Rett syndrome (RTT) is a severe neurodevelopmental disorder that is caused by mutations in the methyl-DNA- binding protein MeCP2 and represents one of the most common causes of intellectual disability in females. RTT symptoms include a progressive loss of speech and social engagement, seizures, stereotyped hand movements, and motor-system disabilities. The monogenic etiology of RTT has enabled the development of MeCP2-mutant mouse models that display synaptic and behavioral phenotypes that reasonably accurately model RTT symptoms. Importantly, re-expression of MeCP2 in adult MeCP2-null mice reverses the synaptic and behavioral phenotypes, suggesting the possibility of ameliorating the cognitive and behavioral difficulties of girls with RTT. However, the incomplete understanding of MeCP2 molecular function limits therapeutic development. The proposed study will use new mouse models and approaches to characterize the immediate consequences of MeCP2 loss and to investigate key neuronal activity-dependent components of MeCP2 function.
Aim 1 : Of the many molecular consequences associated with constitutive loss of MeCP2, researchers do not yet know which are direct results of MeCP2 loss and which are secondary consequences of long-term neurological impairment. Dr. Boxer will use a new mouse line that enables rapid and specific degradation of the MeCP2 protein to characterize the molecular, cellular, and behavioral consequences of acute loss of MeCP2 in the brain. These experiments will reveal the relative order of phenotype appearance, which will enable the identification of the direct molecular effects of MeCP2 loss and provide insight into the synaptic and behavioral steps of disease progression.
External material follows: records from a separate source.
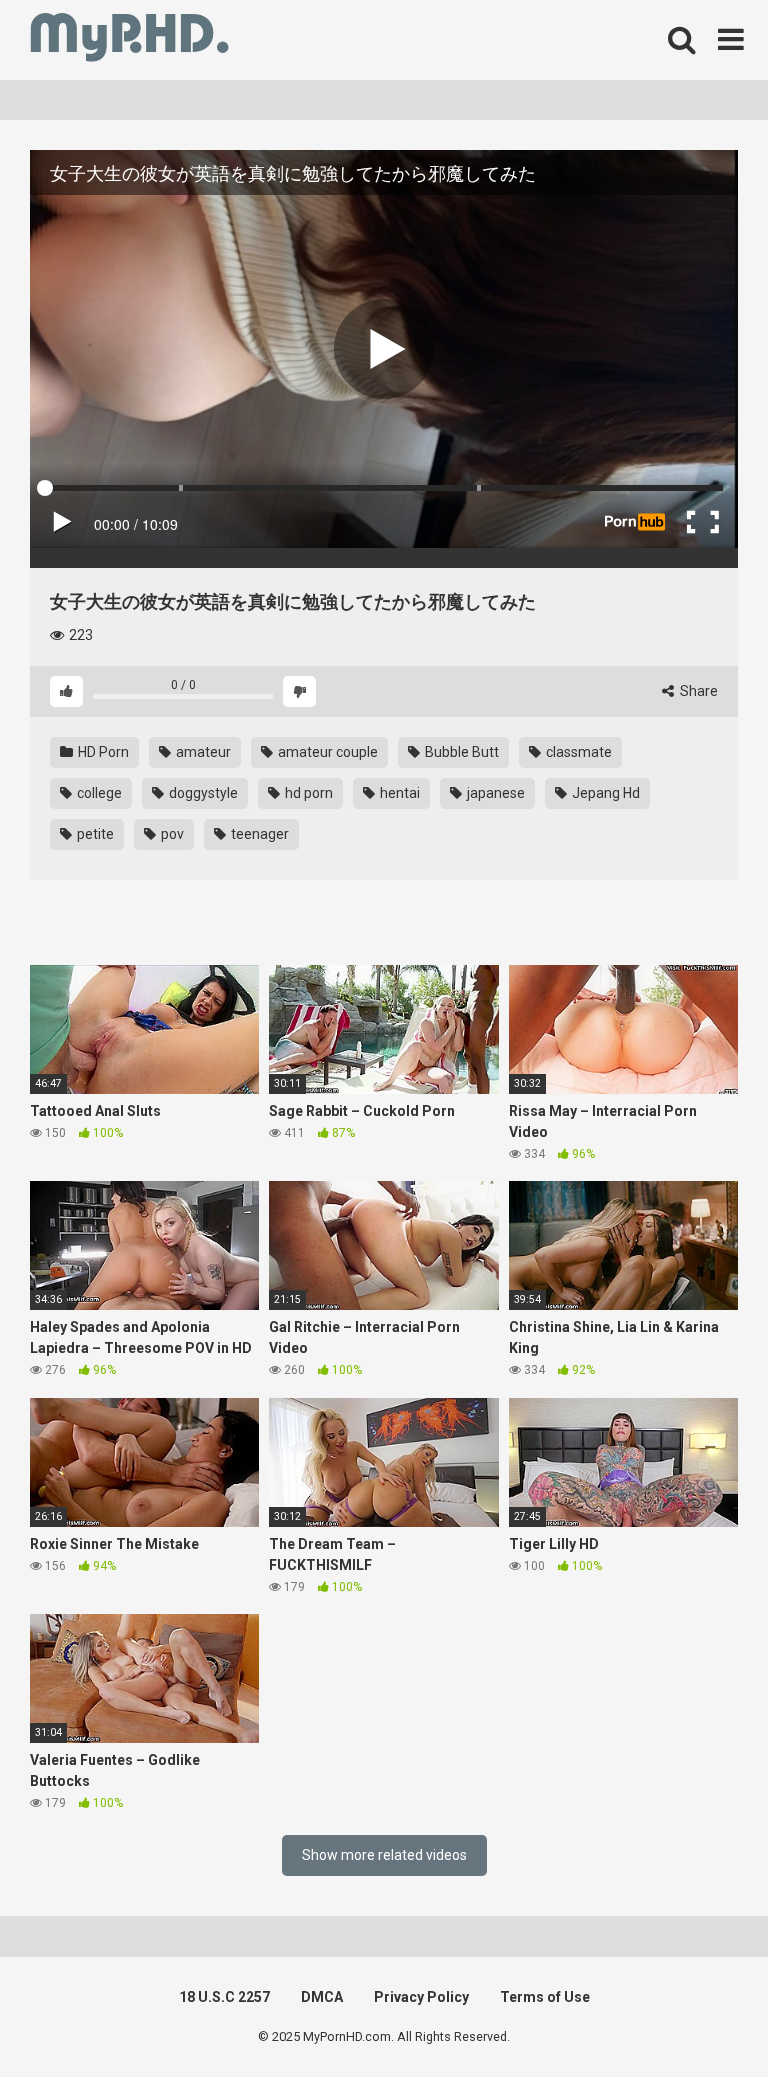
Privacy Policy (421, 1997)
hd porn (307, 793)
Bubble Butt (460, 752)
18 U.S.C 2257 (224, 1997)
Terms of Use (545, 1997)
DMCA (322, 1997)
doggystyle (202, 793)
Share (697, 691)
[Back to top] (701, 2016)
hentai (398, 793)
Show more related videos (384, 1855)
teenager (258, 834)
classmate (577, 752)
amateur (202, 752)
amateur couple (326, 752)
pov (171, 834)
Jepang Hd (604, 793)
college (98, 793)
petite (94, 834)
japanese (494, 793)
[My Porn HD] (129, 40)
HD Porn (102, 752)
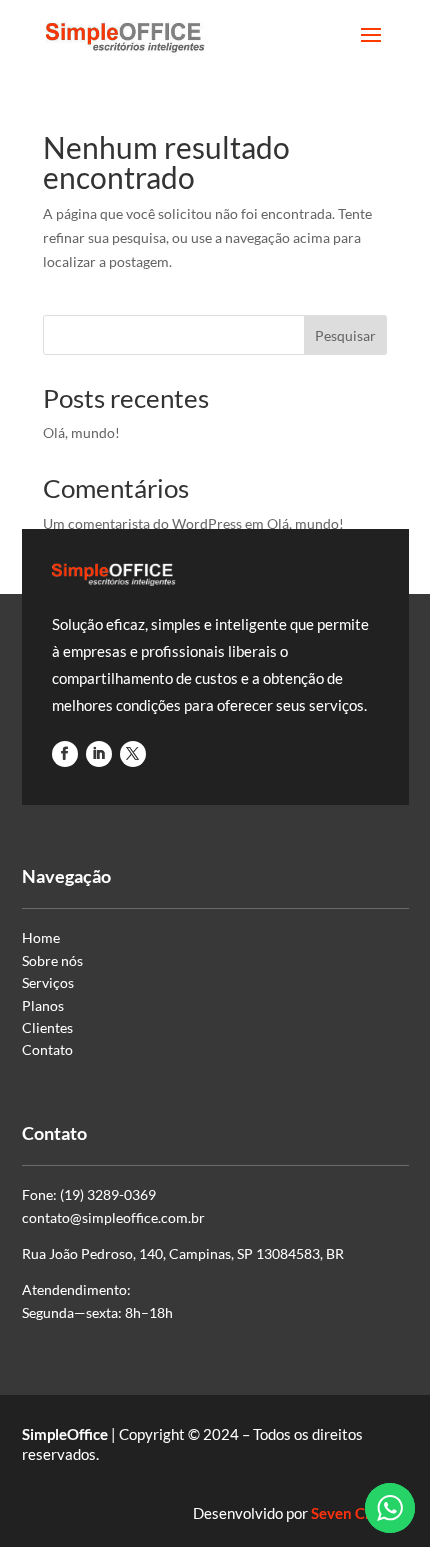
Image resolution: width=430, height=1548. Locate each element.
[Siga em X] (133, 754)
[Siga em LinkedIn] (99, 754)
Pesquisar (345, 335)
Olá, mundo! (81, 432)
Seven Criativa (360, 1513)
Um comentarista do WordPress (142, 523)
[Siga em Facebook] (65, 754)
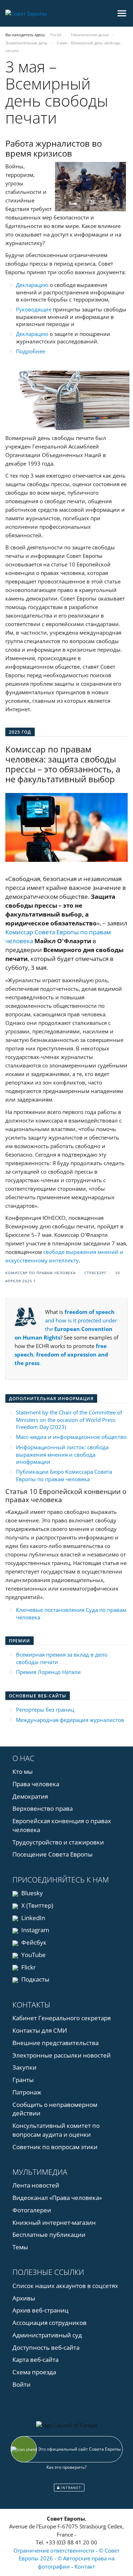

Aim 2 : MeCP2 is rapidly phosphorylated at multiple sites in response to neuronal activity, and MeCP2-null neurons display defects in experience-dependent synaptic refinement. However, the synaptic refinement phenotype has not been directly or immediately connected to activity-dependent MeCP2 phosphorylation. Dr. Boxer will use a recently developed mouse line with alanine mutations in all activity- dependent phosphorylation sites to investigate the role of activity-dependent MeCP2 phosphorylation in regulation of gene expression and synaptic refinement. Overall, these experiments will provide temporally and mechanistically precise answers to key outstanding questions in MeCP2 research, potentially enabling the development of targeted therapeutics for RTT. The proposed research will provide training for Dr. Boxer in electrophysiology and bioinformatics, and more broadly in neurobiology and career development, in the laboratory of her mentor, Dr. Michael Greenberg, and with guidance from her Advisory Committee at Harvard Medical School. Dr. Boxer intends to become an academic professor studying the molecular basis of neurodevelopmental disorders.
Rett syndrome is a severe neurodevelopmental disorder and one of the most common causes of intellectual disability in females. Rett syndrome is known to be caused by mutations in the methyl-DNA-binding protein MeCP2, but limited understanding of the molecular function of MeCP2 hinders the development of targeted therapeutics for this debilitating disorder. The proposed study will use new experimental models and approaches to characterize the immediate consequences of MeCP2 loss and to investigate key neuronal activity-dependent components of MeCP2 function, thereby answering important, unresolved questions about MeCP2 and offering potentially decisive information for Rett syndrome research and treatment.